[Stored records]
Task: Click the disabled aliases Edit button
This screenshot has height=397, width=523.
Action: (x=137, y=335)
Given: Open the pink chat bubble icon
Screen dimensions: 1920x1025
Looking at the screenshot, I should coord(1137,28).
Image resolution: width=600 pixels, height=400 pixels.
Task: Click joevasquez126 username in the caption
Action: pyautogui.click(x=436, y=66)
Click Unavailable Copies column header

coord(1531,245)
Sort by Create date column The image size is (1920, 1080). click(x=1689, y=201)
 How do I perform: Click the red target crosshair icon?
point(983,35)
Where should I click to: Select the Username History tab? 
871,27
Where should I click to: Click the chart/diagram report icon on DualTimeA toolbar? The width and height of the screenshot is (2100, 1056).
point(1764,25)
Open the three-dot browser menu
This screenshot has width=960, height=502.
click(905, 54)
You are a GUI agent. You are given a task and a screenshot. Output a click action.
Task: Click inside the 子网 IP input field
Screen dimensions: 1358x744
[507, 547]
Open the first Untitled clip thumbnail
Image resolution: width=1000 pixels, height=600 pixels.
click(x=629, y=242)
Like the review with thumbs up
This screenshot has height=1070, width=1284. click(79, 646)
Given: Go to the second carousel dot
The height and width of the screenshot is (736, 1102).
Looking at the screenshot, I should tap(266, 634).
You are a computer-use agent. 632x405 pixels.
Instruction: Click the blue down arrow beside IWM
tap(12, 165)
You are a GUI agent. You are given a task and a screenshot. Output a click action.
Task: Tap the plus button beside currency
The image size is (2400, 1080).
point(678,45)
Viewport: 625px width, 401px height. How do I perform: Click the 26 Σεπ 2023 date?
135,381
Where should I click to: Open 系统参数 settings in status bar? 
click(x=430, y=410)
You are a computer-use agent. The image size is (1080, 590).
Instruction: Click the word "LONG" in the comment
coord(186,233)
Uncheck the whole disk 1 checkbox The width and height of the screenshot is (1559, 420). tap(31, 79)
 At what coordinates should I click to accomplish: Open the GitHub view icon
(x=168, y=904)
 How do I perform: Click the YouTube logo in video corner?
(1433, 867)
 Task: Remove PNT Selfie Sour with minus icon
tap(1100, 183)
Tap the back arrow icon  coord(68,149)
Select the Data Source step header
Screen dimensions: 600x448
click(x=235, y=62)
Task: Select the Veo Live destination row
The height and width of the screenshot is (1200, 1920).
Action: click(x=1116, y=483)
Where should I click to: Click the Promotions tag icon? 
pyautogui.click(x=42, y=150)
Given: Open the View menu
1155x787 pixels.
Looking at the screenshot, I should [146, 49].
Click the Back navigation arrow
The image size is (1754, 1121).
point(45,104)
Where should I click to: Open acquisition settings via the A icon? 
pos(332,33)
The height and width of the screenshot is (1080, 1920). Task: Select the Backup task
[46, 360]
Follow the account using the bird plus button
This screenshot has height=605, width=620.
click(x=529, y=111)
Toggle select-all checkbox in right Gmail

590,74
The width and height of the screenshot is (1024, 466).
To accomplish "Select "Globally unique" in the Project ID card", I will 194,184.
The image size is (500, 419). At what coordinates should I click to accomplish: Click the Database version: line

### Exercise brief
Count the lines in the material above that contain the string "dimensions", with case counting, and give only the number.

### Result of this exercise
3